Okapi Framework - Utilities

Translation Package Creation

If you are using an Okapi Tool after the M9 release, you should be using the wiki online help:
http://okapiframework.org/wiki/index.php?title=Rainbow

This utility allows you to create a translation package for a given set of input documents.

Input Parameters

Configuration

Package Format Tab

Type of package to create -- Select the type of package you want to create. Note that not all types of input document can be prepared using some type of package. For example, the type Original + RTF Layer cannot be applied to original files that or in some kind of binary formats.

There are several types of package available:

Package Location Tab

Root of the output directory -- Enter the root of the directory where to generate the package. You can use the variable ${ProjDir} to specify the directory of your project.

Package name -- Enter the name of the package to generate.

The combination of both entries makes up the full path of the output directory.

Options Tab

Compress the package into a ZIP file -- Select this option to create a ZIP file that includes the whole package.

Segmentation

Pre-segment the extracted text with the following SRX rules -- Set this option to segment the content of each extracted text unit.

SRX file for the source -- Enter the path or URL of the SRX document where to take the SRX rules for the source language.
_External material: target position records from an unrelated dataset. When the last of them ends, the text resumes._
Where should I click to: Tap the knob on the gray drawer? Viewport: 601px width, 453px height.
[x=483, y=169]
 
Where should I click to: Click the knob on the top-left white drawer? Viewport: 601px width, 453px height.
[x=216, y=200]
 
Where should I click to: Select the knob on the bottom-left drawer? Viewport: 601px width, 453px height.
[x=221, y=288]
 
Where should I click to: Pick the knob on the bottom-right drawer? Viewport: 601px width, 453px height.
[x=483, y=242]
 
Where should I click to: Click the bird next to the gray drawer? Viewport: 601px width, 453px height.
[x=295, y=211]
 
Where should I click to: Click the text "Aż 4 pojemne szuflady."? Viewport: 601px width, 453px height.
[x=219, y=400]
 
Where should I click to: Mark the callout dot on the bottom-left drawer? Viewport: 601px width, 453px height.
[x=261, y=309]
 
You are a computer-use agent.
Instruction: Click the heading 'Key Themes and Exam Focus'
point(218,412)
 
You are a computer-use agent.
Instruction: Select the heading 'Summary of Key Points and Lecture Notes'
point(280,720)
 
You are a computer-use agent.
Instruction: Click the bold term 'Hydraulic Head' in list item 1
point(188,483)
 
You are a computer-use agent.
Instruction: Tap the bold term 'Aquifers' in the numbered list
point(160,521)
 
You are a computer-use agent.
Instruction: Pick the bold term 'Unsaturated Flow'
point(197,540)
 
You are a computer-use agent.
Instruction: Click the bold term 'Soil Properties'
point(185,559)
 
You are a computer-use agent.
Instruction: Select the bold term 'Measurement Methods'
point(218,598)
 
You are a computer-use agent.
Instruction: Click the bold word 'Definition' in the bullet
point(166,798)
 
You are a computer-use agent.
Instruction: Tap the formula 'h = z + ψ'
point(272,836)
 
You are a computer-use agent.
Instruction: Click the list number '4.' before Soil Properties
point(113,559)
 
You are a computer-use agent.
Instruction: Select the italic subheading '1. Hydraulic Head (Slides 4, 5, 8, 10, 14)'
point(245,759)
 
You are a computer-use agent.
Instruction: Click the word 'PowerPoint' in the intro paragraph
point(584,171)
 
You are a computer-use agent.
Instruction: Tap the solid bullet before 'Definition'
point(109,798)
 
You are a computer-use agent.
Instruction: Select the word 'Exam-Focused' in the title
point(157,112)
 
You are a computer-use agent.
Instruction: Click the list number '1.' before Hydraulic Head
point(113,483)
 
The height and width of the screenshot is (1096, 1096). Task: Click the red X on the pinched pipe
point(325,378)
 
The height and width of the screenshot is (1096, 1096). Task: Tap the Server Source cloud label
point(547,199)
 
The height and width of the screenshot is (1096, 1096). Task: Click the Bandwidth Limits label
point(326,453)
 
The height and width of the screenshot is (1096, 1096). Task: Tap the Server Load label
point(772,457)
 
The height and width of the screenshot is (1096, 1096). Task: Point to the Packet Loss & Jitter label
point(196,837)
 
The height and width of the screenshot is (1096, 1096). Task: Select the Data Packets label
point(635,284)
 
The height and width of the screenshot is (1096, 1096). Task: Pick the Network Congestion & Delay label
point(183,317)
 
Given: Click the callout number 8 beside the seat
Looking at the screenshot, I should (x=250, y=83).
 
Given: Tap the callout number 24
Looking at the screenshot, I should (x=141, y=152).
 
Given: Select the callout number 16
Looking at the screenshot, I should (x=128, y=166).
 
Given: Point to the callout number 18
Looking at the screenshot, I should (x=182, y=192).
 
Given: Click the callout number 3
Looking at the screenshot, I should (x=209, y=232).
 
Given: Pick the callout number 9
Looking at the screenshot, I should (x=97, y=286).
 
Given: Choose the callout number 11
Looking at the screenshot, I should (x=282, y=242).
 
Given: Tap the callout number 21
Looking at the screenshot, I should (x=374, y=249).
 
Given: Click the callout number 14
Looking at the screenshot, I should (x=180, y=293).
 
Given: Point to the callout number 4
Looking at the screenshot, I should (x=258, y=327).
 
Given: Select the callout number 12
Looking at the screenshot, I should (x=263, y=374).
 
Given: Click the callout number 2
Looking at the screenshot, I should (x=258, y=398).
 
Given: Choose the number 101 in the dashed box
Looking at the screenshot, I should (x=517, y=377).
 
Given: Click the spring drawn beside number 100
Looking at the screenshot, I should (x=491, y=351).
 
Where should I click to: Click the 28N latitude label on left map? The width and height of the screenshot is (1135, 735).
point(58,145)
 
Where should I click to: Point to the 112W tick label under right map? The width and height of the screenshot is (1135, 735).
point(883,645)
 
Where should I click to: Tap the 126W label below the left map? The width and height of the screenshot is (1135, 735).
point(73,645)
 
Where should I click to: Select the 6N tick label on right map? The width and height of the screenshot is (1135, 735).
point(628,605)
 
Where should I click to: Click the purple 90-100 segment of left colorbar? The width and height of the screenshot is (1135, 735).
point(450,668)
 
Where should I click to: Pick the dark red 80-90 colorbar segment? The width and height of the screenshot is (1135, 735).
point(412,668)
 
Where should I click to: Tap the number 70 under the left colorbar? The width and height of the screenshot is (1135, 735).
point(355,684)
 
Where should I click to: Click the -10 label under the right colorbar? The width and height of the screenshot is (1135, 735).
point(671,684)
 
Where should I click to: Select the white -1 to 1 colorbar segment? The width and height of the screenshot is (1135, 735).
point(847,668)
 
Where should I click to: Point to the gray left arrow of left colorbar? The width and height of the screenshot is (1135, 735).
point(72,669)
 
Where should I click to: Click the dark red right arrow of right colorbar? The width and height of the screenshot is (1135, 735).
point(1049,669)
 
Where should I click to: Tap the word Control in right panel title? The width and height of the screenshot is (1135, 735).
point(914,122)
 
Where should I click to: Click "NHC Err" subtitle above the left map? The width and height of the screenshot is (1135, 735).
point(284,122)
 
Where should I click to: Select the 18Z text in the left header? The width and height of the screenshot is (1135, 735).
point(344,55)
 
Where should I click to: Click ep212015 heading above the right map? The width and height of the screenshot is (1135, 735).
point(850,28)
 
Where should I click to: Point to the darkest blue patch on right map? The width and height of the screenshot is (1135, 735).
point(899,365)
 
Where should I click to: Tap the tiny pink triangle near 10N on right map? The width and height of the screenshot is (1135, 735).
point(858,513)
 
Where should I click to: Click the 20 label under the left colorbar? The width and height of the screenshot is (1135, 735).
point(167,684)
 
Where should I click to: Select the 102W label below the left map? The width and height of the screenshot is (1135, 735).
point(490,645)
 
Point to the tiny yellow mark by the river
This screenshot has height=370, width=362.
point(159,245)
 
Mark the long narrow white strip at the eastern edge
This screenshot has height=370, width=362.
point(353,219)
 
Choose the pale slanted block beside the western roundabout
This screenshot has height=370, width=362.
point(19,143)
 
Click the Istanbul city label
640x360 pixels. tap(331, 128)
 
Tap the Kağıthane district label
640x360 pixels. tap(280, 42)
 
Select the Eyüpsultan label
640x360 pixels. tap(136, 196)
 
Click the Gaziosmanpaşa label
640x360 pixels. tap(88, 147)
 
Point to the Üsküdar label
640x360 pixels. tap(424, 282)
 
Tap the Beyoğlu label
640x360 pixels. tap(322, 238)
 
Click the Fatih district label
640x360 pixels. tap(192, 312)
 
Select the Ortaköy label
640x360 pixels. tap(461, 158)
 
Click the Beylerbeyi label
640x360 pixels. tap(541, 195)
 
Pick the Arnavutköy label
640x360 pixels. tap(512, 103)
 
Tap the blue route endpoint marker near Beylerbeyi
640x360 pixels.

You can use the variable ${ProjDir} to specify the directory of your project.

SRX file for the target -- Enter the path or URL of the SRX document where to take the SRX rules for the target language. Note that when the same document for both languages (most of the cases), the document is read only once, saving processing time. You can use the variable ${ProjDir} to specify the directory of your project.

Pre-Translation Tab

Pre-translate the extracted text using the following TM -- Set this option to use a translation resource to leverage matches into the prepared document (if the package to generate allows to do so). Select the translation resource to use.

Settings -- Click this button to enter the settings for the selected translation resource. Not all translation resource connectors require settings. the current settings are displayed under the translation resource selection.

Be aware that some translation resources can be slow to access (especially those accessed through Internet), and using them may cause the process to be extremely long to complete.

Penalize matches with a FileName attribute different from the document being processed -- Set this option to filter the TM matches based on the values of FileName attribute. When this option is set, only the matches that have, not only the source text but also the values for FileName that match are leveraged. When this option is not set, the leveraging is not filtered by the FileName attribute.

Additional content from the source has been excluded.